Use a centralized, company-approved storage solution
Adhering to company policies also includes using only the designated programs that your employer wants you to use, even if you prefer a different program.
“This is so the IT administrator doesn’t have various security configurations that may or may not comply with the company’s security requirements,” Stark said. “[It] establishes a set standard, which is much easier for the IT officer to support remotely in the field.”
This becomes especially important when you’re dealing with file storage and backup. You should be storing all your work data in a secure location that’s both approved by and accessible to your company.
“Ensuring that sensitive data is stored and protected centrally is always a good course of action,” Hay said. “This allows central management and control of all aspects of the data, such as ownership, access, availability, security, etc., with a reduced chance of duplicate copies residing in places beyond the reach of the organization, such as on a personal laptop, mobile device or cloud environment.”
Gooty noted that his company was able to accomplish this after switching to an Office 365 subscription.
“Not only does OneDrive for Business allow us to collaborate better with one another, but it also securely saves the files in the cloud. All employees can access files on different types of devices,” he said.
Best practices for employers
If your company employs part- or full-time remote employees, Silver advised taking the following precautions to limit security risks while employees are working from home.
Require that employees use a non-stored password to connect during each session, especially for VPN access.
Enforce reasonable session time-outs for sensitive programs or applications.

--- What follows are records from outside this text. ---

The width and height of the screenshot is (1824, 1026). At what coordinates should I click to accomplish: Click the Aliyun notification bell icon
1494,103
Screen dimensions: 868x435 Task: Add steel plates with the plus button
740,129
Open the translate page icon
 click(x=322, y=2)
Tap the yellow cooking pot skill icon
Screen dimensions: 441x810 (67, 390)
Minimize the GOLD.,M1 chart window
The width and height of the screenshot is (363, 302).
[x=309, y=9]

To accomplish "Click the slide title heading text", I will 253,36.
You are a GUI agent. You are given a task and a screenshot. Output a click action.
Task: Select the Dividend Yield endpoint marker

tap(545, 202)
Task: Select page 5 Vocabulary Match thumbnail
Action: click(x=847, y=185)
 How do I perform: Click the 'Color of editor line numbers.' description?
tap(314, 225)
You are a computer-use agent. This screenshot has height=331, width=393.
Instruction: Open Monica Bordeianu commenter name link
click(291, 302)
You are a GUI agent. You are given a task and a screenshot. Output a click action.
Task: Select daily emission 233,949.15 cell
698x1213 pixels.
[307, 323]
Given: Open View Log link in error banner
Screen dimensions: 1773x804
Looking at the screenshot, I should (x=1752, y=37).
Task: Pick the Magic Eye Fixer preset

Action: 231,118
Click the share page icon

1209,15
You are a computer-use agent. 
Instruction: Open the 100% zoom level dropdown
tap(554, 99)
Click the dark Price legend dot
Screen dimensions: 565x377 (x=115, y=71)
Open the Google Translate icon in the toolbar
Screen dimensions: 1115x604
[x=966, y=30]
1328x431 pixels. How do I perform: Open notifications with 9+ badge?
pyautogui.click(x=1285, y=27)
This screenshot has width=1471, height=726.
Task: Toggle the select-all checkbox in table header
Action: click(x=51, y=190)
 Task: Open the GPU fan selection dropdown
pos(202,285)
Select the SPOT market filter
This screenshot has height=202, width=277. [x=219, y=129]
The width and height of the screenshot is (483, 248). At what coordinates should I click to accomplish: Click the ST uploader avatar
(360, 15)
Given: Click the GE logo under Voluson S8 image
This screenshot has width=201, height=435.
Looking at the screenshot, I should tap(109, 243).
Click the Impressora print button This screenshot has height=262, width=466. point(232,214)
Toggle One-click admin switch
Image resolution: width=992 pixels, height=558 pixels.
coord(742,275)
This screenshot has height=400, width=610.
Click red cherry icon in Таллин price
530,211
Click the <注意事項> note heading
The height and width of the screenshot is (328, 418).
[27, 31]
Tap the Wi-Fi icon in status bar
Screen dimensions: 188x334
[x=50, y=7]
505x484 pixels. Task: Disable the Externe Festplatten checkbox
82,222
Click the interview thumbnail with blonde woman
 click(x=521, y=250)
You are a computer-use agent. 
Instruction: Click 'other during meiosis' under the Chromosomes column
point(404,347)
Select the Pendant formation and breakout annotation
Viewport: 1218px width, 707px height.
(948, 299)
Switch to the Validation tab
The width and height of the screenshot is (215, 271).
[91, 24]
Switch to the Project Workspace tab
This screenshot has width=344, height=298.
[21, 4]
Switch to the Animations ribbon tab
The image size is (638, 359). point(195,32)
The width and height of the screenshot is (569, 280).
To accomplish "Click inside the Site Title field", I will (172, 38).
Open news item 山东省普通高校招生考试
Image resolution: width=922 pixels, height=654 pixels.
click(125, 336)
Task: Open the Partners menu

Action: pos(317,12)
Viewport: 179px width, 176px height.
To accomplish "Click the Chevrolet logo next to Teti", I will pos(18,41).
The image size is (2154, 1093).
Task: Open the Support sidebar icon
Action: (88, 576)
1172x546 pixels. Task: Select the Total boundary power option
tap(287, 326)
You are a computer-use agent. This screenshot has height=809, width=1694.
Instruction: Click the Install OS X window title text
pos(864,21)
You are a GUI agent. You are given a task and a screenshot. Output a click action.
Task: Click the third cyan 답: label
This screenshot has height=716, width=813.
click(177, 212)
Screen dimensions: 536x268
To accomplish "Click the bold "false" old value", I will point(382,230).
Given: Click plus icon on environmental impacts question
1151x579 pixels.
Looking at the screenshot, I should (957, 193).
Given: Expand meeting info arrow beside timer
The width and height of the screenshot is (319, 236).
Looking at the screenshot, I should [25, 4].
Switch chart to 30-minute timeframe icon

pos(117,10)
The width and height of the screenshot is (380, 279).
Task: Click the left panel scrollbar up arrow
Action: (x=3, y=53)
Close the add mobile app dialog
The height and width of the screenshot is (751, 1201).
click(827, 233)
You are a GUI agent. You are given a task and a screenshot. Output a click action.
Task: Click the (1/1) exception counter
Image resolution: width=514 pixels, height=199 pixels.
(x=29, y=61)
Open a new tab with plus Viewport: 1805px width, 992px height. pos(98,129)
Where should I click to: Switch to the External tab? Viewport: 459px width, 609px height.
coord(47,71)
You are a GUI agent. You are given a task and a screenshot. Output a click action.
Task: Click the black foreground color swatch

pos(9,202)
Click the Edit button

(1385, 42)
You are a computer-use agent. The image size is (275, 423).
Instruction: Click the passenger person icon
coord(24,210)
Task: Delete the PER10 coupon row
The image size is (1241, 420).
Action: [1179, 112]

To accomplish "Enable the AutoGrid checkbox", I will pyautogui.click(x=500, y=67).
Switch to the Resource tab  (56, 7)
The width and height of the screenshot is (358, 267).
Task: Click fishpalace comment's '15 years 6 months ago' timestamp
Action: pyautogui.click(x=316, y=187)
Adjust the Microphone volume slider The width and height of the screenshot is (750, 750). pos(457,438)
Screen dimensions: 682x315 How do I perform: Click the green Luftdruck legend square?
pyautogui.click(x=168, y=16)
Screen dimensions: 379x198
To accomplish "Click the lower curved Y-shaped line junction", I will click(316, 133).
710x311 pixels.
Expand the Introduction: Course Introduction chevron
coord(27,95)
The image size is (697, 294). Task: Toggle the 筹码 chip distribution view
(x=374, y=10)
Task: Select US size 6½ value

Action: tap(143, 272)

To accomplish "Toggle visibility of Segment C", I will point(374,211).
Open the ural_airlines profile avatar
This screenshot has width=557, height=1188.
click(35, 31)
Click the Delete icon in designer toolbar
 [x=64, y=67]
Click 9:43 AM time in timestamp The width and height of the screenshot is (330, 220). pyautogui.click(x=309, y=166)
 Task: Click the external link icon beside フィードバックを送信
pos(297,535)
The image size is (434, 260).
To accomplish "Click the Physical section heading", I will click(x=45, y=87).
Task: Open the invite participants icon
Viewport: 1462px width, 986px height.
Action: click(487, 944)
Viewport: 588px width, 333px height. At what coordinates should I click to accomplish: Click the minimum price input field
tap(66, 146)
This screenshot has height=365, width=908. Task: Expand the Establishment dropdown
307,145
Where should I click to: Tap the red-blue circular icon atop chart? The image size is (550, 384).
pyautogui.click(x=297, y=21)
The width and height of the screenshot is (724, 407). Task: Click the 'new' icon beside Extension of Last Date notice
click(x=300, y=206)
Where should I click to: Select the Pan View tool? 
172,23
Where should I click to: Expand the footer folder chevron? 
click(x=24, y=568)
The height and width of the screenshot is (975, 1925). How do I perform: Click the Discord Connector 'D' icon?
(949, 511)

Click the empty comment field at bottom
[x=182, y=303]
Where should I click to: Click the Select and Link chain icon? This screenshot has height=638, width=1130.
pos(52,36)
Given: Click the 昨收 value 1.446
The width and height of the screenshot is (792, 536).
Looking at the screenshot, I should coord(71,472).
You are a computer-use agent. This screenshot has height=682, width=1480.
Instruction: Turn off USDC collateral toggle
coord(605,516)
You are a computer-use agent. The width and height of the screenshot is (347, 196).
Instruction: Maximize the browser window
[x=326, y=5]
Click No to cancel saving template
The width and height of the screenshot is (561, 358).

A user should not have to reconnect after walking to the kitchen to pour a cup of coffee, but at the same time you cannot trust everyone to always log out for the day.
Limit program/file access to only the areas absolutely needed by that employee.
Reserve the right to terminate employee access at any moment.
Provide services for remote file storage and other tasks; don’t rely on individuals to use their personal programs and accounts.
“Users will always take the easiest method when it comes to technology, and you can’t always enforce what software people use when they are remote, so it is better to give them the best software in the first place,” Silver added.
Above all, Hay reminded employers to outline policies, procedures and guidelines for workers who use company resources outside the office.
“This includes, but is not limited to access to corporate data, acceptable use of websites, approved applications, etc.,” he said. “The best thing an employee can do is ensure that they adhere to the guidance.”